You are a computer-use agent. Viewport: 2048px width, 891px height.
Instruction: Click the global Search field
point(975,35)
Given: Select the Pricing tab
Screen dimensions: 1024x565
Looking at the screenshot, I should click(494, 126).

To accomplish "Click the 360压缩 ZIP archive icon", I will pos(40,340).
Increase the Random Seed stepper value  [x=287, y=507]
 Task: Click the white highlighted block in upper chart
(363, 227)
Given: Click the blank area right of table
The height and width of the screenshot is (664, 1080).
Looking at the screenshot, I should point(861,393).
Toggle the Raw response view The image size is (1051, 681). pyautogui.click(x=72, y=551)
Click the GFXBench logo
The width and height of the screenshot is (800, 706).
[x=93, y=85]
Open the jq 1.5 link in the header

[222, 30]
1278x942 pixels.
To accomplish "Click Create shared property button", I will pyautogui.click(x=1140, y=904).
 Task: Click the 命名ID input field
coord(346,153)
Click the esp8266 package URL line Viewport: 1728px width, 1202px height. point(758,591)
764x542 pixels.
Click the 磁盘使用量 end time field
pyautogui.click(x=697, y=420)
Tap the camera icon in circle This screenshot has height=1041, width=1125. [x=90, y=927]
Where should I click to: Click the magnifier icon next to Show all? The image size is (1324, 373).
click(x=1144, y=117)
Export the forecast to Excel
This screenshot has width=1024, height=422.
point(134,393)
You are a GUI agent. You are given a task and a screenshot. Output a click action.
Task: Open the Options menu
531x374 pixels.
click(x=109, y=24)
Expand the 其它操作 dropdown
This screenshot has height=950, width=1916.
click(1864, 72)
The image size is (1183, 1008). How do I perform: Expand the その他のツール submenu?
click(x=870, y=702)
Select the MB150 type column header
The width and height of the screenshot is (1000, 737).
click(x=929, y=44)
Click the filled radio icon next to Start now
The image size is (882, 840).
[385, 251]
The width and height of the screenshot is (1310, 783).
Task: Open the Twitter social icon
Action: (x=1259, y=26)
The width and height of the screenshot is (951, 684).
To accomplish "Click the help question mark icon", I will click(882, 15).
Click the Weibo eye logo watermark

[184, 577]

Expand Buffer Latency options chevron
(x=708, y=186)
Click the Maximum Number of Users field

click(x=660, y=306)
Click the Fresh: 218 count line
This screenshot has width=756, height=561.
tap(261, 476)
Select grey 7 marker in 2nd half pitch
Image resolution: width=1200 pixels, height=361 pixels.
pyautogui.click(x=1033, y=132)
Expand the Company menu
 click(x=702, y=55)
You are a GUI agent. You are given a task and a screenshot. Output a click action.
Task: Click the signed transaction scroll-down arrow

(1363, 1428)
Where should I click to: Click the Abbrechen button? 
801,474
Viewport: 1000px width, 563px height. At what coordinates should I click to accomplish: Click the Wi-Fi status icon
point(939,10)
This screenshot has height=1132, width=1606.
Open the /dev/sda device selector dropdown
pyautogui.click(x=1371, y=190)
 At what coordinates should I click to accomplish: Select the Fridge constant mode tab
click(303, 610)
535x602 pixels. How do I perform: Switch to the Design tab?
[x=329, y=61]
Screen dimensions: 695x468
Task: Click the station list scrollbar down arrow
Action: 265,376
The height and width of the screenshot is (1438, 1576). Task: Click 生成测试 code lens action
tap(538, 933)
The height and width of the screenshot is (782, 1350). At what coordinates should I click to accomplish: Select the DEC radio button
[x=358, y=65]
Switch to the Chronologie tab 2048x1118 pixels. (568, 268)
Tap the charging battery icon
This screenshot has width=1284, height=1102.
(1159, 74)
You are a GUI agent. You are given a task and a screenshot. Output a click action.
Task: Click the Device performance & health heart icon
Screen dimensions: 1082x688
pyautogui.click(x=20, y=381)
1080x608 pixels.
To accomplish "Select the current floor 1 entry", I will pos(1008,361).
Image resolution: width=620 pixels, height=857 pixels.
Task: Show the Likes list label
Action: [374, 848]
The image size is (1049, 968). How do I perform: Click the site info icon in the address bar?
:::::
- Task goal
The answer is the full set of records above, repeated exactly.

- Written response
You are a computer-use agent. Viewport: 2048px width, 891px height.
Instruction: Click the global Search field
point(975,35)
Given: Select the Pricing tab
Screen dimensions: 1024x565
Looking at the screenshot, I should click(494, 126).

To accomplish "Click the 360压缩 ZIP archive icon", I will pos(40,340).
Increase the Random Seed stepper value  [x=287, y=507]
 Task: Click the white highlighted block in upper chart
(363, 227)
Given: Click the blank area right of table
The height and width of the screenshot is (664, 1080).
Looking at the screenshot, I should point(861,393).
Toggle the Raw response view The image size is (1051, 681). pyautogui.click(x=72, y=551)
Click the GFXBench logo
The width and height of the screenshot is (800, 706).
[x=93, y=85]
Open the jq 1.5 link in the header

[222, 30]
1278x942 pixels.
To accomplish "Click Create shared property button", I will pyautogui.click(x=1140, y=904).
 Task: Click the 命名ID input field
coord(346,153)
Click the esp8266 package URL line Viewport: 1728px width, 1202px height. point(758,591)
764x542 pixels.
Click the 磁盘使用量 end time field
pyautogui.click(x=697, y=420)
Tap the camera icon in circle This screenshot has height=1041, width=1125. [x=90, y=927]
Where should I click to: Click the magnifier icon next to Show all? The image size is (1324, 373).
click(x=1144, y=117)
Export the forecast to Excel
This screenshot has width=1024, height=422.
point(134,393)
You are a GUI agent. You are given a task and a screenshot. Output a click action.
Task: Open the Options menu
531x374 pixels.
click(x=109, y=24)
Expand the 其它操作 dropdown
This screenshot has height=950, width=1916.
click(1864, 72)
The image size is (1183, 1008). How do I perform: Expand the その他のツール submenu?
click(x=870, y=702)
Select the MB150 type column header
The width and height of the screenshot is (1000, 737).
click(x=929, y=44)
Click the filled radio icon next to Start now
The image size is (882, 840).
[385, 251]
The width and height of the screenshot is (1310, 783).
Task: Open the Twitter social icon
Action: (x=1259, y=26)
The width and height of the screenshot is (951, 684).
To accomplish "Click the help question mark icon", I will click(882, 15).
Click the Weibo eye logo watermark

[184, 577]

Expand Buffer Latency options chevron
(x=708, y=186)
Click the Maximum Number of Users field

click(x=660, y=306)
Click the Fresh: 218 count line
This screenshot has width=756, height=561.
tap(261, 476)
Select grey 7 marker in 2nd half pitch
Image resolution: width=1200 pixels, height=361 pixels.
pyautogui.click(x=1033, y=132)
Expand the Company menu
 click(x=702, y=55)
You are a GUI agent. You are given a task and a screenshot. Output a click action.
Task: Click the signed transaction scroll-down arrow

(1363, 1428)
Where should I click to: Click the Abbrechen button? 
801,474
Viewport: 1000px width, 563px height. At what coordinates should I click to accomplish: Click the Wi-Fi status icon
point(939,10)
This screenshot has height=1132, width=1606.
Open the /dev/sda device selector dropdown
pyautogui.click(x=1371, y=190)
 At what coordinates should I click to accomplish: Select the Fridge constant mode tab
click(303, 610)
535x602 pixels. How do I perform: Switch to the Design tab?
[x=329, y=61]
Screen dimensions: 695x468
Task: Click the station list scrollbar down arrow
Action: 265,376
The height and width of the screenshot is (1438, 1576). Task: Click 生成测试 code lens action
tap(538, 933)
The height and width of the screenshot is (782, 1350). At what coordinates should I click to accomplish: Select the DEC radio button
[x=358, y=65]
Switch to the Chronologie tab 2048x1118 pixels. (568, 268)
Tap the charging battery icon
This screenshot has width=1284, height=1102.
(1159, 74)
You are a GUI agent. You are given a task and a screenshot. Output a click action.
Task: Click the Device performance & health heart icon
Screen dimensions: 1082x688
pyautogui.click(x=20, y=381)
1080x608 pixels.
To accomplish "Select the current floor 1 entry", I will pos(1008,361).
Image resolution: width=620 pixels, height=857 pixels.
Task: Show the Likes list label
Action: [374, 848]
The image size is (1049, 968). How do I perform: Click the site info icon in the address bar?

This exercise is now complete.